§ **Extrait de page**:
------------------------------------------------------------

Compte tenu de ce constat, le peuple burundais a besoin d’un sauveur, d’un homme intègre et honnête. Aujourd’hui, seule la bonne volonté du dirigeant ne suffira pas. Il faudra changer les mentalités, éduquer les gens, combattre la corruption. De ce fait, les dirigeants devront disposer d’un appareil fort, d’un pouvoir fort qui sera capable d’imposer de l’ordre dans le pays et une bonne gouvernance. Un pouvoir fort est celui qui est respecté et aimé par le peuple car il lui apporte quelque chose. Un pouvoir fort qui se désintéresse de la population est une dictature. Or, le peuple a besoin de l’écoute. Il n’a pas besoin des solutions toutes faites à la soviétique.

Le pouvoir fort devra s’appuyer sur une administration forte, sans faille et  d’une police juste. Le pouvoir devra être capable de sanctionner un ministre qui détourne comme un simple citoyen qui vole. Si les sanctions ne touchent pas le gouvernement en cas de manquement, il ne servira à rien de sanctionner les petits employés qui auront reçu les miettes d’un détournement.

------------------------------------------------------------

§ **Extraits des données**:
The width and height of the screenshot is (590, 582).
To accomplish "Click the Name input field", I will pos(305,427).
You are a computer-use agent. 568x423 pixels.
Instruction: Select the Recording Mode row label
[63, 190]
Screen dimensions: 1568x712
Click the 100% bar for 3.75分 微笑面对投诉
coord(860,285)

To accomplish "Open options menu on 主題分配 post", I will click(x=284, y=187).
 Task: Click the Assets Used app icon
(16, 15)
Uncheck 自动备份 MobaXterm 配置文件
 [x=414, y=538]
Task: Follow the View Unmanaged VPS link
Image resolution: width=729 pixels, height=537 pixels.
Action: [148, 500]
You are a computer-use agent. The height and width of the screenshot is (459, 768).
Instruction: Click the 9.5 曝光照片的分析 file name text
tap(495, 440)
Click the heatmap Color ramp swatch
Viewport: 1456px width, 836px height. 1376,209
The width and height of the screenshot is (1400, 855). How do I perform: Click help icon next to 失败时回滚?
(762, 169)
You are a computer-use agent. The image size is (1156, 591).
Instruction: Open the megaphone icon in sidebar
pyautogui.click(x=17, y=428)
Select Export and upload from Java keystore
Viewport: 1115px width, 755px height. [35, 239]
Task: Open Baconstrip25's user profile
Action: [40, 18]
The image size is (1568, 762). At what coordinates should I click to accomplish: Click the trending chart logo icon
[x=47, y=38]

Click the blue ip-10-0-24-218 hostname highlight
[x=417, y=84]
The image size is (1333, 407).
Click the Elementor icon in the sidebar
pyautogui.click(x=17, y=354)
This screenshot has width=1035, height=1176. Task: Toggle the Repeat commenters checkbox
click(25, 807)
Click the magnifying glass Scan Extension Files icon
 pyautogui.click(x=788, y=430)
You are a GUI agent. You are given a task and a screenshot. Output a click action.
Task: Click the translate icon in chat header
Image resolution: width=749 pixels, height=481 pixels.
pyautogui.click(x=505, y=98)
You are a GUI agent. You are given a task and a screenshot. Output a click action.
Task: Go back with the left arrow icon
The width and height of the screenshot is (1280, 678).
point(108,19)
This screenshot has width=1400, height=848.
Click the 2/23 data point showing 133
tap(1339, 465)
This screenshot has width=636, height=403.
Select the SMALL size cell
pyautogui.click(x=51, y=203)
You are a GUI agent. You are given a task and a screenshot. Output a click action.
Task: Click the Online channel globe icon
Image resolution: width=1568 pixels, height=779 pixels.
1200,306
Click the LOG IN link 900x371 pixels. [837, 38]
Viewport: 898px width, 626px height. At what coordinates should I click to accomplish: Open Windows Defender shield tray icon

------------------------------------------------------------

§ **Énoncé du problème**:
Reproduisez sans la moindre modification le passage du texte sur le pouvoir fort au Burundi qui commence par « Le pouvoir fort » et se poursuit jusqu'à « miettes d’un détournement. ».

§ **Réponse finale**:
Le pouvoir fort devra s’appuyer sur une administration forte, sans faille et  d’une police juste. Le pouvoir devra être capable de sanctionner un ministre qui détourne comme un simple citoyen qui vole. Si les sanctions ne touchent pas le gouvernement en cas de manquement, il ne servira à rien de sanctionner les petits employés qui auront reçu les miettes d’un détournement.